| |
|
|
Yunanistan’da Türk döneri
Ahmet Başbuğ "Nevşehir-Yenimahalle'den." Nakliyeci Sait Başbuğ'un oğlu. İstanbul'da, iktisat okumuş. Master için Almanya'ya gelmiş... 1971'de. Master yapmış... Sonra Almanya'da muhasebecilik. Ardından, bir et toptancı firmasının müdürlüğü. Ve 1983'te "kendi firmasını" kurmuş. "Et üzerine." 1996'da da "döner firmasının" tabelasını asmış: "Kapadokya-Berlin Döner."
***
Tesis haftada altı gün çalışıyor. "Çift vardiya." Günde 16 saat. Üretimin yüzde 20'si "Almanya içinde dağıtılıyor." Geri kalanı ise: İtalya, İspanya, Fransa, Belçika, Yunanistan, Hollanda, Danimarka, Lüksemburg'a.
***
- Ahmet bey... İyi iş başarmışsınız. - Başlangıç çok zordu... Sermaye yok... Zorlandık... Dışlandık... İtilip, kakıldık. Şimdi Yunanistan'a mal yetiştiremiyorum... Bir toptancı var, kendi soğuk hava kamyonuyla gelip buradan alıyor... Atina, toptancı halinde satıyor... Ondan alanlar da "Türk döneri" tabelasıyla Yunanistan'a satış yapıyor... Yunanistan'da Türk döneri çok tutuluyor.
***
"Kapadokya-Berlin Döner" fabrikası, Berlin hapishanesine yakın. Birgün cezaevi müdürü fabrikaya gelmiş: - Cezalarının dolmasına bir yıl kalan, üç Türk mahkum var... Topluma kazandırmak için onlara iş arıyorum... Sizde çalışabilirler mi? Ahmet bey "önce onlarla konuşayım" demiş. Ve konuşmuş: - Çocuklar, uslu duracak mısınız?.. Beni sıkıntıya sokmayacağınıza, sizi işe aldığıma pişman etmeyeceğinize söz verir misiniz? - Veririz.
***
Mahkumlar "gündüz fabrikada, gece cezaevinde." Mahkumlardan birinin "cezası dolmuş", tahliye olmuş. Diğeri "bu ay çıkıyor." Üçüncüsünün "dört ayı" kalmış. "Uslu" çocuklar, fabrikada arı gibi çalışıyorlar.
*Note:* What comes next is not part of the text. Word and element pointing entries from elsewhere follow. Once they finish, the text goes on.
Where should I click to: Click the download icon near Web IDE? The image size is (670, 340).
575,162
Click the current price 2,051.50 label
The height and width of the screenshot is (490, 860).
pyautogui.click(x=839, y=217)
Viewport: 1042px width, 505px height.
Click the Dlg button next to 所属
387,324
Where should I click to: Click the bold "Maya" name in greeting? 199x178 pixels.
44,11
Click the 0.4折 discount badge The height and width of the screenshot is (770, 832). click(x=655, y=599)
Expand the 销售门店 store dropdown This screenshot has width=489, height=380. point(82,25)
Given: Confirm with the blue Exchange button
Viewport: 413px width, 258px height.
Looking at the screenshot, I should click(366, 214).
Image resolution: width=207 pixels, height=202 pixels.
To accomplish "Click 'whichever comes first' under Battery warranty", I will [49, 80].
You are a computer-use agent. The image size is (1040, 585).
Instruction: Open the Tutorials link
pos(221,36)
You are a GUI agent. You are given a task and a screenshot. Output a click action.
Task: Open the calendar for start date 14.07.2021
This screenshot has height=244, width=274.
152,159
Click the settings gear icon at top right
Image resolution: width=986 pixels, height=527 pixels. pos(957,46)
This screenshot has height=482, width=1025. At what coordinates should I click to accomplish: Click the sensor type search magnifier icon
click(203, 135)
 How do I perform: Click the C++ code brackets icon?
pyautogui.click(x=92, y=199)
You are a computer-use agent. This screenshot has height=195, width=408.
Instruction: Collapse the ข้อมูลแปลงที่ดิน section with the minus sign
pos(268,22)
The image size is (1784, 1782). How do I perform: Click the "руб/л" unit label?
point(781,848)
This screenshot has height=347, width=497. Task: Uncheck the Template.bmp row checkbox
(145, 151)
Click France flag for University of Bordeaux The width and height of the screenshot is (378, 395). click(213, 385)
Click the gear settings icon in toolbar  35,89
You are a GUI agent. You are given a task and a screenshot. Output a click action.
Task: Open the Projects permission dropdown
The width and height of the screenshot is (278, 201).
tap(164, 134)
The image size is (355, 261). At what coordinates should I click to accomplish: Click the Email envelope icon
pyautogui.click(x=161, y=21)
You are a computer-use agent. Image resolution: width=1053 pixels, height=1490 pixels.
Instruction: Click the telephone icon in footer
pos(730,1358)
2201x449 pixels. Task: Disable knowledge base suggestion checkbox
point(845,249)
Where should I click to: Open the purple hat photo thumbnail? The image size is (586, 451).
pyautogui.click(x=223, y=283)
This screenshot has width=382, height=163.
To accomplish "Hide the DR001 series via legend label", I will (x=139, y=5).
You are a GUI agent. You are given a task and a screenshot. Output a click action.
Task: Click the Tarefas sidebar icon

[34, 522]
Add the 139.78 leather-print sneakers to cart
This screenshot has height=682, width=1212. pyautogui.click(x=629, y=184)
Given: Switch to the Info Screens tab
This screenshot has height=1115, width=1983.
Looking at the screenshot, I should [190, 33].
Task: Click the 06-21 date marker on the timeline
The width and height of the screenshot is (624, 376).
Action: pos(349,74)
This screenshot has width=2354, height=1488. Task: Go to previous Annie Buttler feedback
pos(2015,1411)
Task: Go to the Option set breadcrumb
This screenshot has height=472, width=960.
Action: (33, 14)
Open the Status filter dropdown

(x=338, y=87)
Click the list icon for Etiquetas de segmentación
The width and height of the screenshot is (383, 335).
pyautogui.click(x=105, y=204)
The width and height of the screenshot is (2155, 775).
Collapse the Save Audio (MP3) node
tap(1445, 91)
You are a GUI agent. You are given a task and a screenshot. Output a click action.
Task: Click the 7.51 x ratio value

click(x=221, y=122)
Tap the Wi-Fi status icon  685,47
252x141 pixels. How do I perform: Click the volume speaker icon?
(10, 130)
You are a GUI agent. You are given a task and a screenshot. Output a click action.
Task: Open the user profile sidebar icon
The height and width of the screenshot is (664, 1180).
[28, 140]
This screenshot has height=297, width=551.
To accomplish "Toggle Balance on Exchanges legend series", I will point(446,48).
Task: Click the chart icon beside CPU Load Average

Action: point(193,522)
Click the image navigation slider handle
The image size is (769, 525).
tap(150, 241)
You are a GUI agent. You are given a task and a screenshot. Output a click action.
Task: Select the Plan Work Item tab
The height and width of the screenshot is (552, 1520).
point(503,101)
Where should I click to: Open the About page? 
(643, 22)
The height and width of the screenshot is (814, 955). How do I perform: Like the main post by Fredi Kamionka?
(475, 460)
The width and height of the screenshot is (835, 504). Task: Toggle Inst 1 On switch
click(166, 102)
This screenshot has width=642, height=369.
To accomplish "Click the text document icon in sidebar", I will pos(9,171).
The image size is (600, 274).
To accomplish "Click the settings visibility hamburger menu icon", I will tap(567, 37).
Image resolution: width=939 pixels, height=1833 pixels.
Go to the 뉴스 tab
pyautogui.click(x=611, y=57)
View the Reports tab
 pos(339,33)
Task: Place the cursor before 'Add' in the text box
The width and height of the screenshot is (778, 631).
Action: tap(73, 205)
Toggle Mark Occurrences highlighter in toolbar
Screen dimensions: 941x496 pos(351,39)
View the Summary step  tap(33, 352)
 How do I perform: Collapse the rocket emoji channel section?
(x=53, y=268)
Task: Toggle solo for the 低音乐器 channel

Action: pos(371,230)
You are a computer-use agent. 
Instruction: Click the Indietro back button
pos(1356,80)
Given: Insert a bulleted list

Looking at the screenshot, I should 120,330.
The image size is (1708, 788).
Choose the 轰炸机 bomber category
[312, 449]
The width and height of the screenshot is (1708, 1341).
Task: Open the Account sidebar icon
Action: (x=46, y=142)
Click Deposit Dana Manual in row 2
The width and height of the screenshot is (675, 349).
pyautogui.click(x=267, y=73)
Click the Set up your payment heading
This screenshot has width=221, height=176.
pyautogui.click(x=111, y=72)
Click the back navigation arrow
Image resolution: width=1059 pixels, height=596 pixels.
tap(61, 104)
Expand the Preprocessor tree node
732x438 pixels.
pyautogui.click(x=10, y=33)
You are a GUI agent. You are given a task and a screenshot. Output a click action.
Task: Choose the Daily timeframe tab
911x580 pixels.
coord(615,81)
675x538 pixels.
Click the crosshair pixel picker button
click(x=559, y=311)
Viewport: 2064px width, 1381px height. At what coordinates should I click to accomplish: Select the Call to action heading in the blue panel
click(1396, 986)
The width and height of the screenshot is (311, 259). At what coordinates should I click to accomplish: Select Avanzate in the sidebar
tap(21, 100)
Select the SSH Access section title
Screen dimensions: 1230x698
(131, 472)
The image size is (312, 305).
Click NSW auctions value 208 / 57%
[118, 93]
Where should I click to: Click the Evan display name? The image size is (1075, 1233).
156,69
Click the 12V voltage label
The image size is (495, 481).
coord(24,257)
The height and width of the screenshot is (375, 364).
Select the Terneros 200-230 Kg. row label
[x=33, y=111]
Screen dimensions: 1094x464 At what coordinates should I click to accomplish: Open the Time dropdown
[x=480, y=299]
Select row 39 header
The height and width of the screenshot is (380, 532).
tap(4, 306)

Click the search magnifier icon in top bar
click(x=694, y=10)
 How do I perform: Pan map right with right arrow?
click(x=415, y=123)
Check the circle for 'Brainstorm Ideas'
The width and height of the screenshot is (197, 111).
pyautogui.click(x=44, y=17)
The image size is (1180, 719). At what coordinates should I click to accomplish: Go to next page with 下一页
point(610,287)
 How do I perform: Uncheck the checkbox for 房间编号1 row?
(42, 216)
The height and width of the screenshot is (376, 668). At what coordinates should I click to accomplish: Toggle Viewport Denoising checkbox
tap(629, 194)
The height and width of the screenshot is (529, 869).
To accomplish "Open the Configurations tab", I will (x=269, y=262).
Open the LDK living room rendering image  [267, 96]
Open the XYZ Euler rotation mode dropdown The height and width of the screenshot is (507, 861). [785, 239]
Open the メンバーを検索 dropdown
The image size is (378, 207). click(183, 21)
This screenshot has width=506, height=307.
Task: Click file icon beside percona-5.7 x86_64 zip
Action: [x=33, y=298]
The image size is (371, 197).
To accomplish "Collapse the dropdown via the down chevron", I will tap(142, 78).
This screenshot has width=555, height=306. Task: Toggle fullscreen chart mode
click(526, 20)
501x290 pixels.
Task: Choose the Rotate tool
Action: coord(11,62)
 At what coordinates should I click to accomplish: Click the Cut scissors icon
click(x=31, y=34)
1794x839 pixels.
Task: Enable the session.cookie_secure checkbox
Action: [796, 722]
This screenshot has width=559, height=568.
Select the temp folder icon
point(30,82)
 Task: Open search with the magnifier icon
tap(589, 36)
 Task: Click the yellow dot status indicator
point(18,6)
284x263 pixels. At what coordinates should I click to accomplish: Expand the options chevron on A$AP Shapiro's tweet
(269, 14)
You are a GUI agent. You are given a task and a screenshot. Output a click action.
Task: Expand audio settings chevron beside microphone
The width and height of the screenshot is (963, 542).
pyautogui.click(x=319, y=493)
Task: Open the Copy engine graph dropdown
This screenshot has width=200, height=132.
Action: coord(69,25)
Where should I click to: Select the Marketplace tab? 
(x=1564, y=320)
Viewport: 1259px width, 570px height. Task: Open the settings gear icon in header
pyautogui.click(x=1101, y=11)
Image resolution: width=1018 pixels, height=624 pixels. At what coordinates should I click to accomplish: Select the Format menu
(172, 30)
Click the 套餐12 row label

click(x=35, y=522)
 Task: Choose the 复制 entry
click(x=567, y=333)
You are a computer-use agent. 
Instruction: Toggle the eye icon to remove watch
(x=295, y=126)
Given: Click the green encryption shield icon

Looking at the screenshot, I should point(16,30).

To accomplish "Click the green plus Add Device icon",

Ahmet Başbuğ öylesine bir "Kapadokya aşığı ki..."Fabrikası "Kapadokya resimleriyle" dolu. Döner sattıklarına bir de "reklam" yapıyor. Yaptığı reklam "Kapadokya reklamı." "Gidin" diyor: - Türk yemeklerini asıl Kapadokya'da yiyin... Kapadokya'yı görün, gezin... Berlin denen yer, Kapadokya'nın yanında köy kalır.